Question

Applying Lagrange's Mean Value Theorem for a suitable function $f(x)$ in $[0, h]$, we have $f(h)=f(0)+h f^{'}(\theta h), 0<\theta<1 .$ Then, for $f(x)=\cos x$, the value of $\displaystyle\lim _{h \rightarrow 0^{+}} \theta$ is

• A. $1$
• B. $0$
• C. $\frac{1}{2}$
• D. $\frac{1}{3}$

Answer 1

Answer: (C)

We know that in a Lagrange mean value theorem there exist $c \in(a, b)$ such that
$f^{'}(c)=\frac{f(b)-f(a)}{b-a}$
$\therefore f^{'}(\theta h)=\frac{f(h)-\cos 0}{h-0}$
$\Rightarrow -\sin (\theta h)=\frac{\cos h-\cos 0}{h-0}$
$[\because f(x)=\cos x]$
$=\frac{\cos h-1}{h}$
$=\frac{\left(1-\frac{h^{2}}{2 !}\right)-1}{h}$
[neglecting higher power of $h]$
$\Rightarrow -\sin (\theta h)=\frac{-\frac{h^{2}}{2}}{h}$
$\Rightarrow \sin (\theta h)=\frac{\frac{h}{2}}{1}$
$\Rightarrow \theta h=\sin ^{-1}\left(\frac{h}{2}\right)$
$\Rightarrow \theta=\frac{\sin ^{-1} \frac{h}{2} \times \frac{1}{2}}{h \times \frac{1}{2}}$
$ \therefore \displaystyle\lim _{h \rightarrow \theta^{+}} \theta =\frac{1}{2} \displaystyle\lim _{h \rightarrow 0^{+}} \frac{\sin ^{-1} \frac{h}{2}}{\frac{h}{2}} $
$=\frac{1}{2} \times 1=\frac{1}{2}$

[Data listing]
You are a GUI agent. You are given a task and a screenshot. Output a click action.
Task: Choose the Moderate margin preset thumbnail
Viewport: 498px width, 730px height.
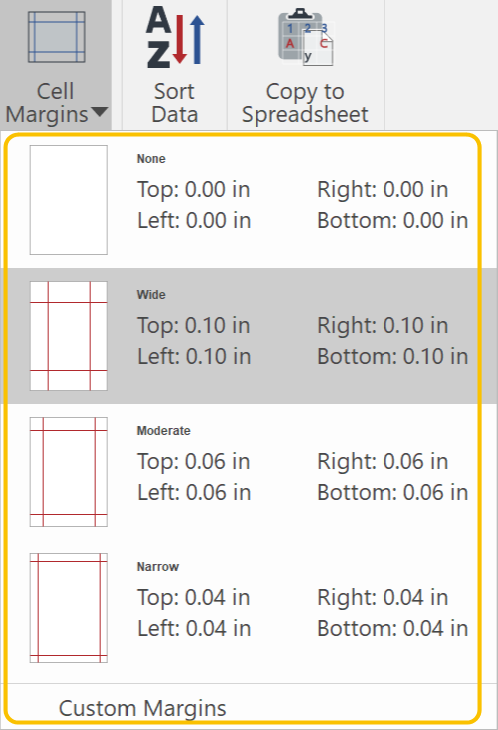[x=69, y=472]
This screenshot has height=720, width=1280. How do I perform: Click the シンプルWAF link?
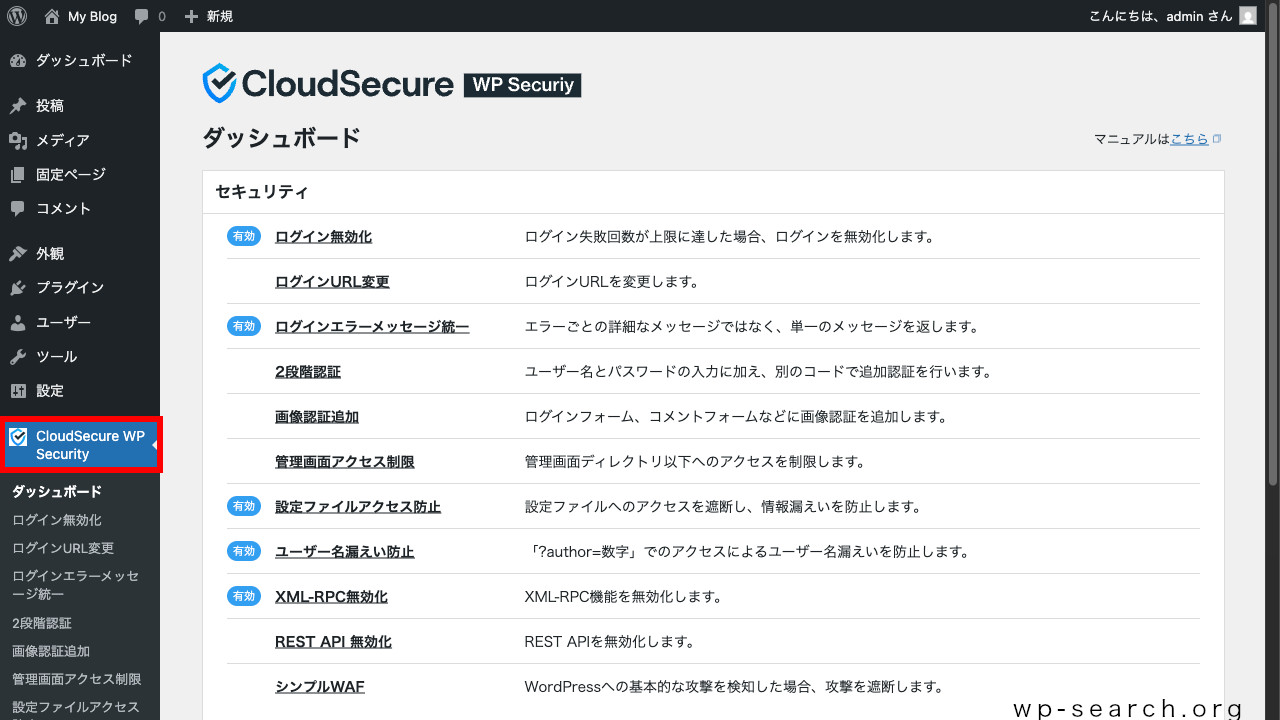coord(319,686)
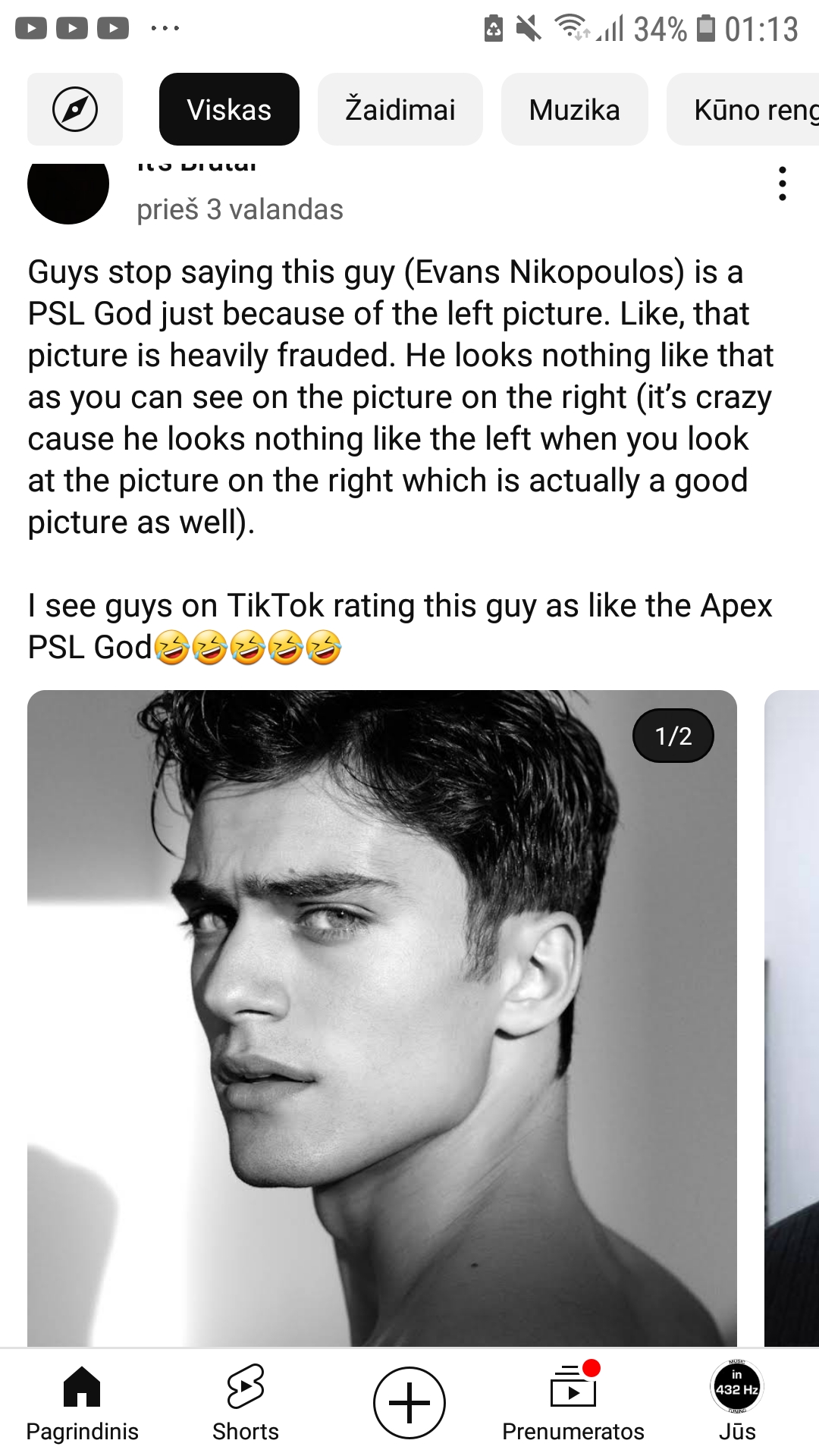Tap the second carousel image at right edge

792,1018
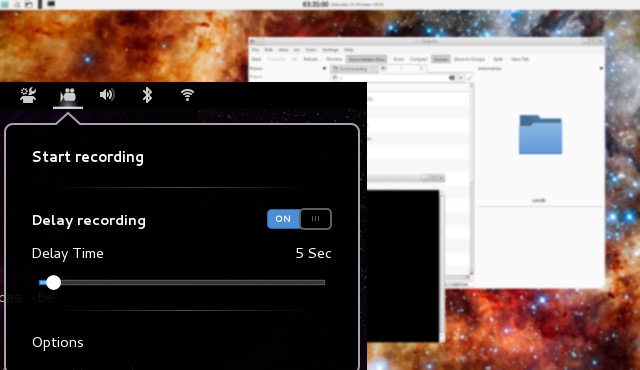Click Start recording
The width and height of the screenshot is (640, 370).
pos(88,157)
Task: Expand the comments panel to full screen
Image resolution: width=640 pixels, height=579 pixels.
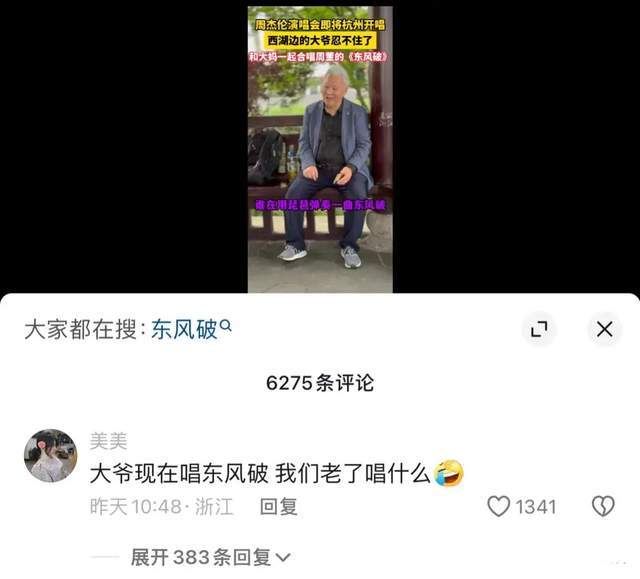Action: pos(539,329)
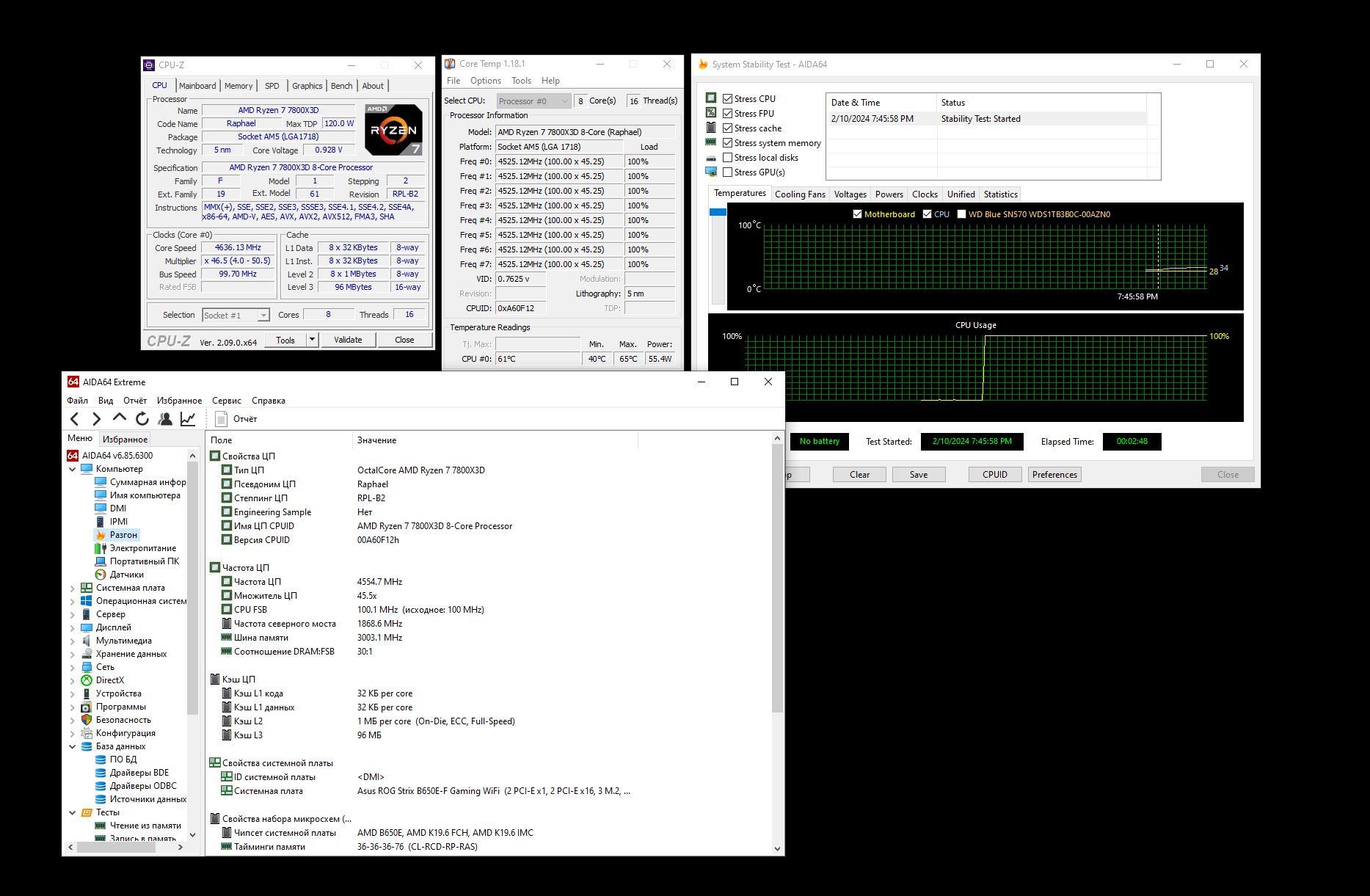Open the Options menu in Core Temp
This screenshot has height=896, width=1370.
pyautogui.click(x=485, y=81)
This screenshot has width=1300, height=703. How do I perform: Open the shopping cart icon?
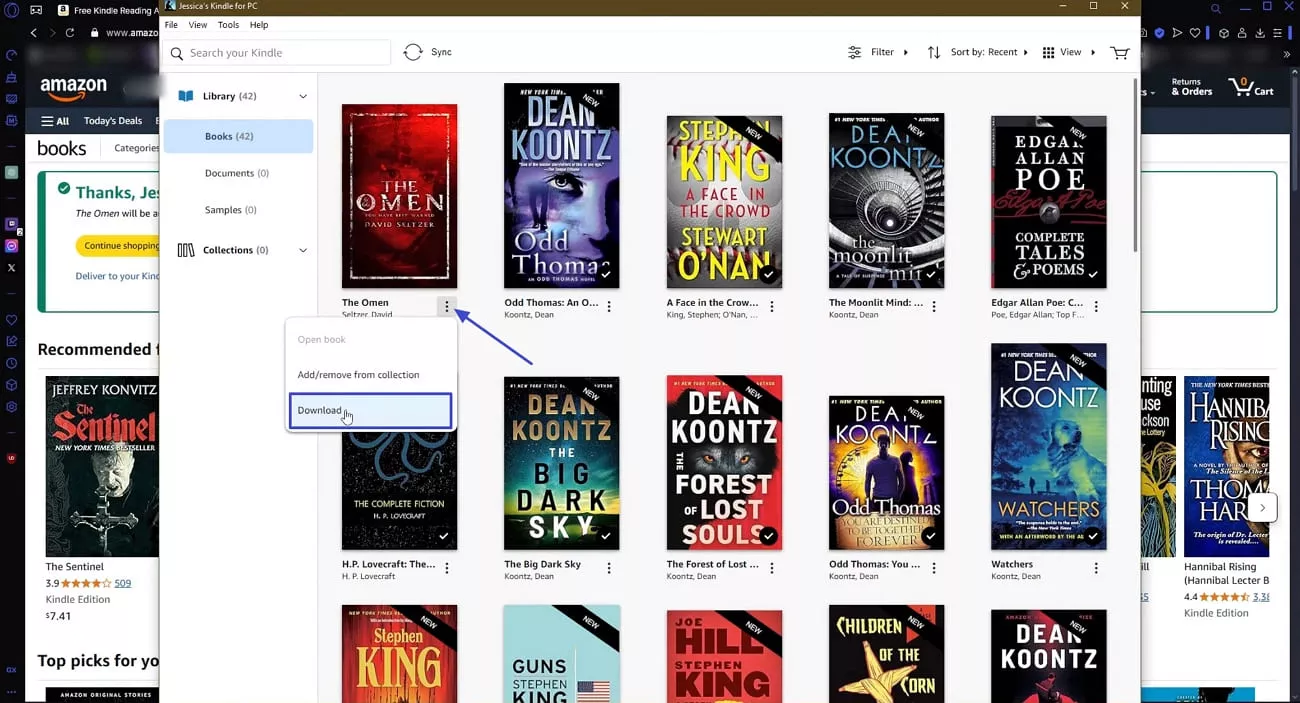pos(1119,52)
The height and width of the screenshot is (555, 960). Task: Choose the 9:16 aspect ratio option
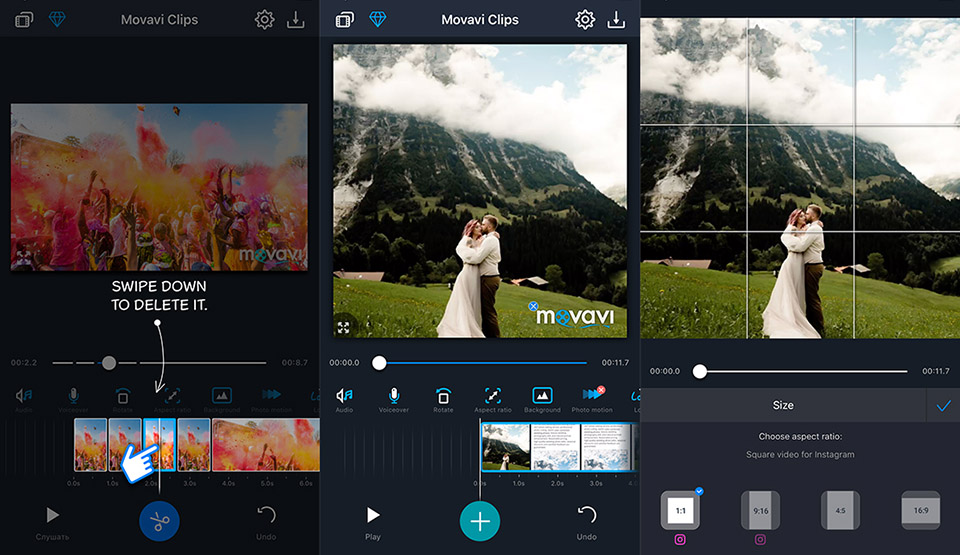[760, 510]
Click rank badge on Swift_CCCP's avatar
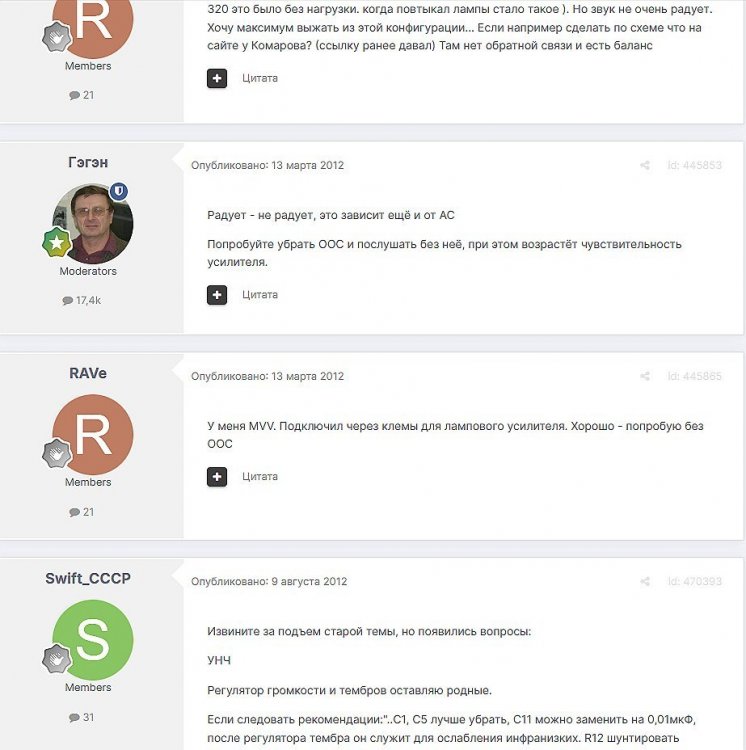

What to work on:
1/ List every answer option offered in the mean value theorem problem, with its letter.
2/ In the mean value theorem problem, what does the solution say it neglects when it replaces cos h with 1 − h²/2!?

Solutions to the tasks:
1/
A. 1
B. 0
C. 1/2
D. 1/3

2/ Higher powers of h.